TASK MATERIAL >>

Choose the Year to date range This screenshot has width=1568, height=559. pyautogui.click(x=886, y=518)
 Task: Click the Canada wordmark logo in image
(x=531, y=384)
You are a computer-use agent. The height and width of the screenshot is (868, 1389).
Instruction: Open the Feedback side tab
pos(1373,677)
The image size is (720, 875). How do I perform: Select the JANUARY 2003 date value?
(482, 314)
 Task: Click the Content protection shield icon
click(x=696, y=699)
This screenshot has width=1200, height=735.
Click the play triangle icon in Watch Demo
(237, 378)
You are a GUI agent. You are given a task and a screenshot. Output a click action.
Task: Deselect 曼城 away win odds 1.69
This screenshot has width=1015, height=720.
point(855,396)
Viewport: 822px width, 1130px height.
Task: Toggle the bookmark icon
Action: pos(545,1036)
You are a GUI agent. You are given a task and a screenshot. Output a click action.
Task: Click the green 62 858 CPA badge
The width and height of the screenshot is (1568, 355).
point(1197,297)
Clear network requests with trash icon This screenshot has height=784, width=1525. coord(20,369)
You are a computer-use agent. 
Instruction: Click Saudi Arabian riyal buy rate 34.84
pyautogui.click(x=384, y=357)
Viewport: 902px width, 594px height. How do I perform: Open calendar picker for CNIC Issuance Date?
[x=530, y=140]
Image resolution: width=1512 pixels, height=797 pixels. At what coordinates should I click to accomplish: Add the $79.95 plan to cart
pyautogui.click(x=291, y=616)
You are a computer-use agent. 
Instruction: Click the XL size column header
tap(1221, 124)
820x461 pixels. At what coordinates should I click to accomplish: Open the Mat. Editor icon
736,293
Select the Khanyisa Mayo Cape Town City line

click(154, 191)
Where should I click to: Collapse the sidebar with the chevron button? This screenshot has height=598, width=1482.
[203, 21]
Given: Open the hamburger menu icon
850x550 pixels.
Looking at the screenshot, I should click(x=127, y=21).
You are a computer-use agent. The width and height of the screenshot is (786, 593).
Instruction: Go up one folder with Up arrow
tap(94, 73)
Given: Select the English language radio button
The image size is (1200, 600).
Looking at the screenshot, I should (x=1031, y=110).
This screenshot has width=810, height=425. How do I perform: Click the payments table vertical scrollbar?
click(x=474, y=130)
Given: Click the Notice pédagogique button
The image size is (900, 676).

TASK BRIEF >>
Restate word for word the lines from the one holding "You are a computer-use agent. The width" through the last line of the listing, omitting every earlier line.

ANSWER >>
You are a computer-use agent. The width and height of the screenshot is (786, 593).
Instruction: Go up one folder with Up arrow
tap(94, 73)
Given: Select the English language radio button
The image size is (1200, 600).
Looking at the screenshot, I should (x=1031, y=110).
This screenshot has width=810, height=425. How do I perform: Click the payments table vertical scrollbar?
click(x=474, y=130)
Given: Click the Notice pédagogique button
The image size is (900, 676).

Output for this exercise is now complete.